Such mistreatment and cruelty continued long after the voyage to Cuba. One important element to note in the contract are the many instances in which the patrons and agents fashion loopholes for their own interests, while simultaneously attempting to prevent any legal resistance from the Chinese coolies who sign the contract. For example, the time quota each patron or agent requires of the Chinese coolie is ambiguous. Rather than specifying a certain amount of work hours per day, in sections 3 and 4 of Chantau’s contract, the agents state that Chantau must work overtime if necessary, and that the pace of his schedule will depend on the work he is assigned regardless of the conditions. Almost identical clauses can be found in other contract forms, such as the one used by the Havana Asiatic Company. (See sample contracts in Triana et al 2009: 195-6).
While these labor contracts included the same conventional language of protection, in practice, sugar plantation owners and tobacco and cigar overseers alike abused such clauses to the fullest extent. According to the Commission report by Lin-pan, “the administrator who forces the Chinese to work 20 hours out of the 24 is a man of capacity” demonstrating that the attitude many administrators had towards the survival and condition of the Chinese coolies under their service. A large majority of the depositions presented in the report mention an abuse of the overtime schedule by the foreman and administrators (Triana et al 2009: 151-6). In Chantau’s contract, section A, part II, the patron lists out the food Chantau will receive per month: 2.5 pounds of sweet potatoes and eight ounces of salted meat. In reality, the patrons and foremen in charge of the Chinese coolies “fed [them] worse than dogs” so that many suffered from malnutrition or starved to death (Triana et al 2009: 151). Yet, the assumption made in the contract, in the third paragraph from the bottom, comes from the idea that with the other added benefits given by the patron, including passage to Cuba, provisions, and clothing, Chantau’s salary of four pesos per month would be sufficient to survive on.

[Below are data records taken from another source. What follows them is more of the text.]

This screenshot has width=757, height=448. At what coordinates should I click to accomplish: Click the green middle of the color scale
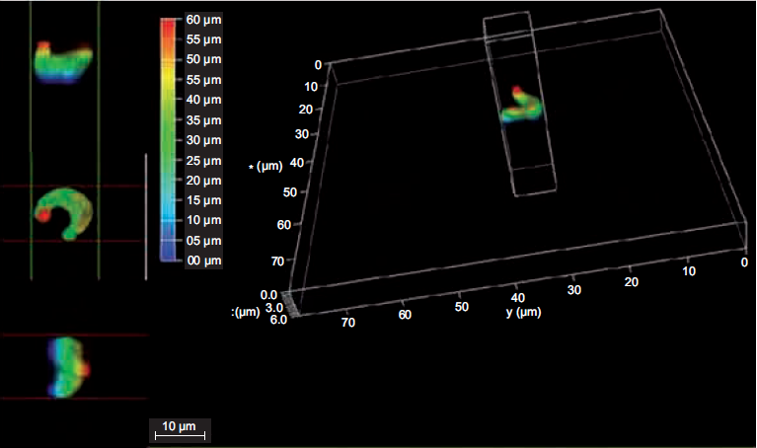pyautogui.click(x=171, y=138)
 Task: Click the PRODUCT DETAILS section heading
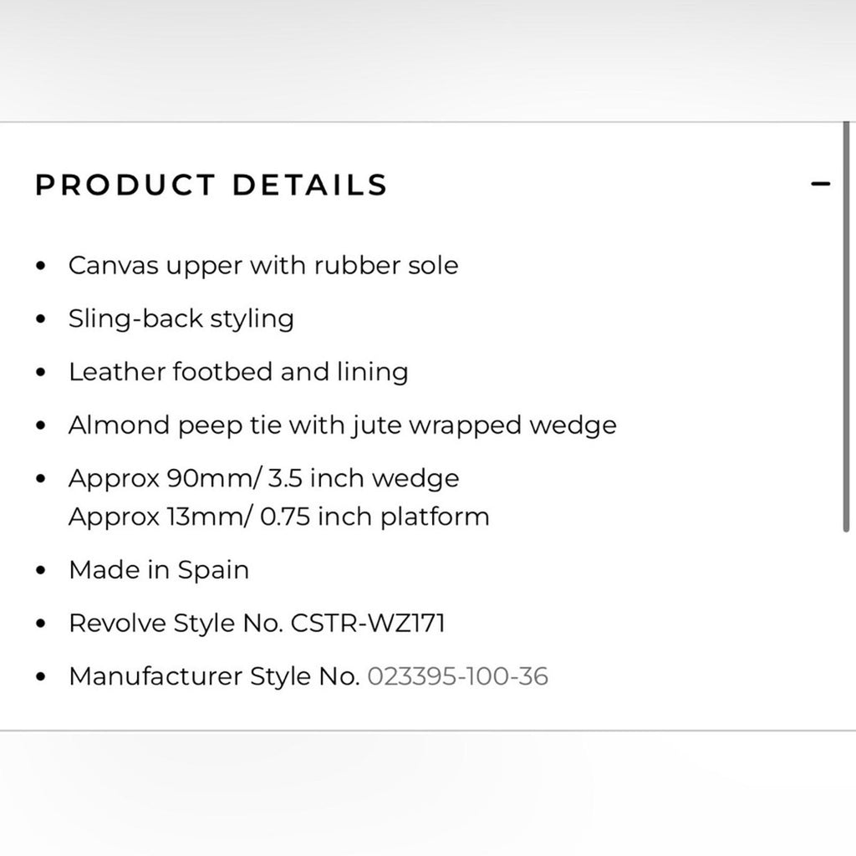pyautogui.click(x=211, y=185)
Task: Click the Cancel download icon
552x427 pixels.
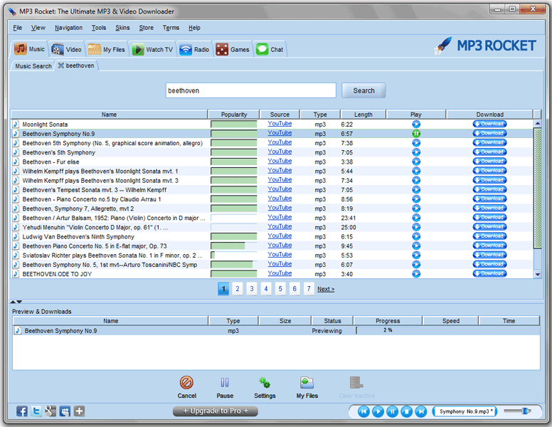Action: click(x=186, y=383)
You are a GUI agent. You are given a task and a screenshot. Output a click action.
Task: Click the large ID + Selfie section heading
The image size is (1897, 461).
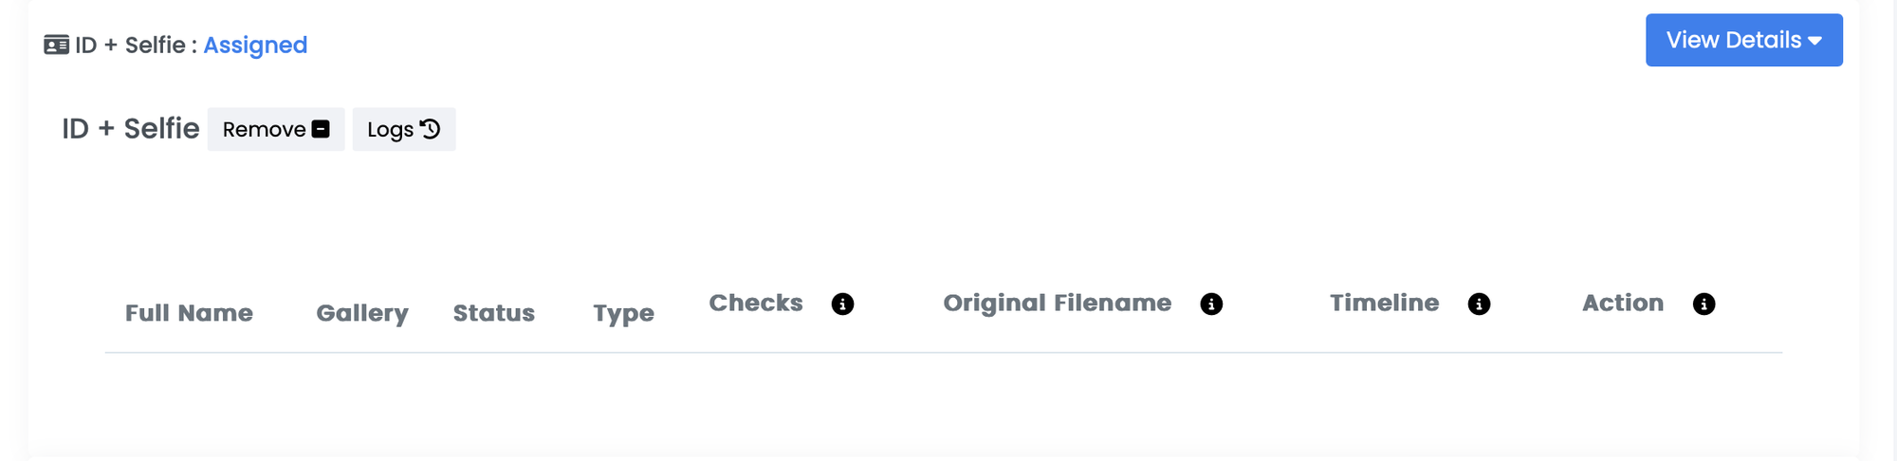click(131, 128)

Despite such promises, the historical record reveals that agents consistently manipulated the international legal system, and that they took advantage of diplomatic tensions between Spain and China to do so in the colony of Cuba. The third paragraph of Chantau’s contract explicitly states that the signee agrees to the stipulated salary even if the signee determines that other free laborers and slaves in Cuba earn a higher wage. These clauses reveal the many abuses the Spanish patrons anticipate on employing Chinese coolies. By setting up a legal defense within the contract, the patron attempts to undermine any resistance that a Chinese coolie may instigate and indicates resistance that may have occurred in the past. For example, a patron or agent would believe it imperative to include such a clause when considering the wage gap between Chinese coolies as indentured servants (who were required to do any work as seen in Chantau’s contract, section 3) and the average salary other workers and slaves received on the Island of Cuba. In 1899 in Cuba, the average worker on the sugar plantation earned between $15.00-21.00 per month. In the summer months, a field laborer would earn $17.00 per month, while maintaining the labor cost on average 7.50 per month in gold. In the area of domestic services, the lowest position available, houseboys or girls, were paid $6.00-8.00 per month. In the tobacco industry, cigar makers made $1 for every 25 pounds per 1,000 units (Schroeder 1982: 187-9). These differences in wages reveal yet another abuse made against the Chinese coolies as well as the legalistic maneuvering the patrons skillfully executed through the legitimacy and elasticity tied into the language of a legal contract. Chantau’s contract provides one example of the power politics tied to the legalistic language and terminology of the contracts used for trafficking Chinese coolies.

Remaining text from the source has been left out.